In this work (performed with collobarotors including Nair and Grigorieva at Manchester UK) we created graphene and graphene hexagonal boron nitride "laminates" (from exfoliation and reassembly of their bulk layered counterparts) then doped with alalki metals to search for superconductivity. We found superconductivity in all Ca-doped graphene laminates at temperatures (Tc) between 4 and 6 K, with Tcs strongly dependent on the confinement of the Ca layer and the induced charge carrier concentration controlled by interleaving with hexagonal boron nitride layers, which also has a drastic effect on the metalicity of the doped material spectularly revealed by their colour change (see figure). By revealing the tunability of the superconducting response through doping and confinement of the metal layer, this work shows that achieving superconductivity in free-standing, metal decorated monolayer graphene is achievable with an optimum confinement of the metal layer and sufficient doping.

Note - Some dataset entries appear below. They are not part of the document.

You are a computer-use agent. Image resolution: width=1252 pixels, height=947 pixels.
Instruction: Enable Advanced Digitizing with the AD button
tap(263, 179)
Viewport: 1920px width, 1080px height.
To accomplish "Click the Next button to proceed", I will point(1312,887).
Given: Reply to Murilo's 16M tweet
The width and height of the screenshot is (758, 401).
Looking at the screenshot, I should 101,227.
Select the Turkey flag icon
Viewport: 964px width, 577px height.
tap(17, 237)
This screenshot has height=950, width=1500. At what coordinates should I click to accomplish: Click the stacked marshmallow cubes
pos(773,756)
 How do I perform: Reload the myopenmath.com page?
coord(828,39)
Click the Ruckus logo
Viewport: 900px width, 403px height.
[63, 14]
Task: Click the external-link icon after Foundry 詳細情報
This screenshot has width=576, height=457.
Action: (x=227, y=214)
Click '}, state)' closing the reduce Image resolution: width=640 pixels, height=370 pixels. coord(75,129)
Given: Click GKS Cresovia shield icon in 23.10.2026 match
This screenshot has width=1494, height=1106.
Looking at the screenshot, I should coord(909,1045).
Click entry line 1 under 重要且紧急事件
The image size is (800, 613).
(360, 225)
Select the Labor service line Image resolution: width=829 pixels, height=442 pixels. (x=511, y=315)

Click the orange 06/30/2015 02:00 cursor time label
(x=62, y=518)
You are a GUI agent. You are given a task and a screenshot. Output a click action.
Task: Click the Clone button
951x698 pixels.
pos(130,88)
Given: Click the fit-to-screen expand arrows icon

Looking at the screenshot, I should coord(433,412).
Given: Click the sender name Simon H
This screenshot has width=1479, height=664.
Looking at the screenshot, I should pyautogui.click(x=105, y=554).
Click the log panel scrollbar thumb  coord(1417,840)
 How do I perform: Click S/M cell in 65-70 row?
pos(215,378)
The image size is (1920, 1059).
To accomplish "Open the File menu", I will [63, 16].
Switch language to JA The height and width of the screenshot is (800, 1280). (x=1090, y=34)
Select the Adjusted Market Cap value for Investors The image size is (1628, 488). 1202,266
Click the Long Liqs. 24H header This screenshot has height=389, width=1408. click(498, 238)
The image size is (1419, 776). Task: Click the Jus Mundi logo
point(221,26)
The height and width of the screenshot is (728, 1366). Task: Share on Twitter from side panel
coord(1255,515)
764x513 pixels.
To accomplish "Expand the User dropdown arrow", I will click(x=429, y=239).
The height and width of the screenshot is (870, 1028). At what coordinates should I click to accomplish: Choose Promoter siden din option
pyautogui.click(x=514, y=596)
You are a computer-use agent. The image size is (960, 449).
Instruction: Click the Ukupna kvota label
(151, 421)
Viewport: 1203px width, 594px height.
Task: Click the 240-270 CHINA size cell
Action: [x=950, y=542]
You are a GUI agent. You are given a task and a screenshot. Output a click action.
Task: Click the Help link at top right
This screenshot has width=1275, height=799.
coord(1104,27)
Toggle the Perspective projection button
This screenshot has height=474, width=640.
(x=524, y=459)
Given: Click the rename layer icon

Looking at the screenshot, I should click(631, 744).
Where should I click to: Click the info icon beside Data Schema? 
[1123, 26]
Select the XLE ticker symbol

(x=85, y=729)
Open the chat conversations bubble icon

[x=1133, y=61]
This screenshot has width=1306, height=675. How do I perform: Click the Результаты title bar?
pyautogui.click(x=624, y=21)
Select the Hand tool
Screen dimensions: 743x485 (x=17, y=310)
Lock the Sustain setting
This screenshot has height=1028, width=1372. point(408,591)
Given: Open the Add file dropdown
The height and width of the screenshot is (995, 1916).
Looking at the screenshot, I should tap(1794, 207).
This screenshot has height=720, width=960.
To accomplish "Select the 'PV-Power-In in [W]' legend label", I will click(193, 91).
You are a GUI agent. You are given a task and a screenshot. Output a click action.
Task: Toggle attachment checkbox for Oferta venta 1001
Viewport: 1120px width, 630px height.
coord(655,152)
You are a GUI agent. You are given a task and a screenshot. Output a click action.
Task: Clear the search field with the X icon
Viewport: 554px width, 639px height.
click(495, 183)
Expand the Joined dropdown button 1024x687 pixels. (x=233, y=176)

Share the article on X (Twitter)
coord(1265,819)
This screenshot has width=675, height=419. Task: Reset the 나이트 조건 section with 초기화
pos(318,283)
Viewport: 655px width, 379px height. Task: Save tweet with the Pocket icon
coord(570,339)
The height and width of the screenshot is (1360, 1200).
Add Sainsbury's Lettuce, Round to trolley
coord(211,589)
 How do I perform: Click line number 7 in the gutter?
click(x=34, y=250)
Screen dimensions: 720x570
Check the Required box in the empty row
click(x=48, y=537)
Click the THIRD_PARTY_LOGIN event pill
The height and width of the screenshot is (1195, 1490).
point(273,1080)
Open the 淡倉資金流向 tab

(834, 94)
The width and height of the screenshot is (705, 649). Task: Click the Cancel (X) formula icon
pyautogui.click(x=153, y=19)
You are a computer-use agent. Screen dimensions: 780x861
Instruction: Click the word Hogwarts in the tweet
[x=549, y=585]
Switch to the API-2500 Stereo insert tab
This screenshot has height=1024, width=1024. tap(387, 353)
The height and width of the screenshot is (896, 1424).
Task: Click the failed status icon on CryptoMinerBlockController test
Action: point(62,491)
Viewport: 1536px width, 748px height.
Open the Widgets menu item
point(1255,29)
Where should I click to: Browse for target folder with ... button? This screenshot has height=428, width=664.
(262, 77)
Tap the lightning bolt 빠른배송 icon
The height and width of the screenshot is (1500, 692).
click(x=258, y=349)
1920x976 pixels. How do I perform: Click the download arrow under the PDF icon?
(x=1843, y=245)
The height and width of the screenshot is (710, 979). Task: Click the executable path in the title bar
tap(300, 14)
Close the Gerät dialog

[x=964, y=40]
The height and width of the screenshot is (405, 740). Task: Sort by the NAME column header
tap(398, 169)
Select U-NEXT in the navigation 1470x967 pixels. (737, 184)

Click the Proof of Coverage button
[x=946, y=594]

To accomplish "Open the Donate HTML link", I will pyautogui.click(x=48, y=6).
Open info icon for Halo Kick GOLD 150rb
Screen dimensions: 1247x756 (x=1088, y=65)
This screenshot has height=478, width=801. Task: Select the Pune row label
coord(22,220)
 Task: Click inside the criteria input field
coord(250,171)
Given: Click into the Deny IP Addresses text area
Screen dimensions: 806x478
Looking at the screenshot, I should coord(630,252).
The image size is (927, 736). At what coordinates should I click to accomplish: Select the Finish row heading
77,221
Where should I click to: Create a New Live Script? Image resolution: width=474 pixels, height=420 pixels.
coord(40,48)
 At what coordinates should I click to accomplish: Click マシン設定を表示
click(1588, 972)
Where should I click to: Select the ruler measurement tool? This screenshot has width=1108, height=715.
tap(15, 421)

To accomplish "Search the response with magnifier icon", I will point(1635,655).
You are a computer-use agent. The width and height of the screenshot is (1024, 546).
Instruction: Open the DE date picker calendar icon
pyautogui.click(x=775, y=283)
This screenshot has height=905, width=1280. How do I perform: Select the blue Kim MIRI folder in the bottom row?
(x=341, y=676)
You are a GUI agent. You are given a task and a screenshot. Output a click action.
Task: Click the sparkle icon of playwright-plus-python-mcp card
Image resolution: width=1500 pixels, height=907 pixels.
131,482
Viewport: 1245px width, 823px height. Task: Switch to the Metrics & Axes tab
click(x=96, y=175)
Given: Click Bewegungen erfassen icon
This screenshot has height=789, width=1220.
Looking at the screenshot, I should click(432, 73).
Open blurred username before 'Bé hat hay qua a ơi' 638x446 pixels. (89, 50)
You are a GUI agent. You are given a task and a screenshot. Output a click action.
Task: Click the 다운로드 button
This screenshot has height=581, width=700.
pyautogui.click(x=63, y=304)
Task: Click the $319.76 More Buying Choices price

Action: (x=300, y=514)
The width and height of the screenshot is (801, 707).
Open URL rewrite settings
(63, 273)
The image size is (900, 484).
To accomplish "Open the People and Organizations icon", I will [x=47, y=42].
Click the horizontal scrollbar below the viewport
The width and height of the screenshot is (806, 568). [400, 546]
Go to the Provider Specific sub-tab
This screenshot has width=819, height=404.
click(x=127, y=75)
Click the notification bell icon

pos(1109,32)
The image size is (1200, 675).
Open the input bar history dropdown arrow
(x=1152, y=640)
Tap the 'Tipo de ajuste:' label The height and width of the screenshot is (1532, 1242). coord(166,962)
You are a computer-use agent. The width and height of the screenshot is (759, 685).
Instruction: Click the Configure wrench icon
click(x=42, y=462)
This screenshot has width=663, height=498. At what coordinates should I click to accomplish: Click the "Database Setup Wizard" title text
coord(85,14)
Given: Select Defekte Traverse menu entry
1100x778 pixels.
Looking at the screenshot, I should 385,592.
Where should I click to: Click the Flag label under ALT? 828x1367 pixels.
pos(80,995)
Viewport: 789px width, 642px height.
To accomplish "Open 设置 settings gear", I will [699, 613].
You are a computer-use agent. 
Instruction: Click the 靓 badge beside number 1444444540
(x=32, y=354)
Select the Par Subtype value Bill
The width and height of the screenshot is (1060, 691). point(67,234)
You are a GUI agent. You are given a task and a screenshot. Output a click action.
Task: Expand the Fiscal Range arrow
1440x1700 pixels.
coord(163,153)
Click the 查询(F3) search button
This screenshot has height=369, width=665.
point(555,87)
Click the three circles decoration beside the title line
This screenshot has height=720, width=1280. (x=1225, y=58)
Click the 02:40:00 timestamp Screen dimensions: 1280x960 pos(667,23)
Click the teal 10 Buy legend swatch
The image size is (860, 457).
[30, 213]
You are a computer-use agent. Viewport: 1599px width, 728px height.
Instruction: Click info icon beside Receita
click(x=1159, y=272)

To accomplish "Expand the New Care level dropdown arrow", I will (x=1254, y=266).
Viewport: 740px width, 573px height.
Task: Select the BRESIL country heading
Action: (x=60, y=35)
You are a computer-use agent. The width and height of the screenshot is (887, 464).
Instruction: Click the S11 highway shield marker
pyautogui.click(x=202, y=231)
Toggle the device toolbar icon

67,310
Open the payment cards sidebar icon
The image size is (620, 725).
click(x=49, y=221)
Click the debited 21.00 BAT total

Superconducting graphene sheets in CaC6 enabled by phonon-mediated interband interactions

Yang et al. Nature Comms. (2014), 5, 3493

If one day monolayer graphene can be tuned to exhibit superconductivity (fascinatingly this is possible in 'twisted' bilayer graphene upon electrostatic doping) a good starting point is to understand the superconducting mechanism in intercalated graphite superconductors. This work, performed in collaboration with the Shen group at Stanford reports angle-resolved photoelectron spectroscopy measurements of the superconducting graphite intercalation compound CaC6 that distinctly resolve both its intercalant-derived interlayer band and its graphene-derived π* band. Our results indicate the opening of a superconducting gap in the π* band and reveal a substantial contribution to the total electron-phonon-coupling strength from the π*-interlayer interband interaction. Combined with theoretical predictions, these results provide a complete account for the superconducting mechanism in graphite intercalation compounds and lend support to the idea of realising superconducting graphene by creating an adatom superlattice.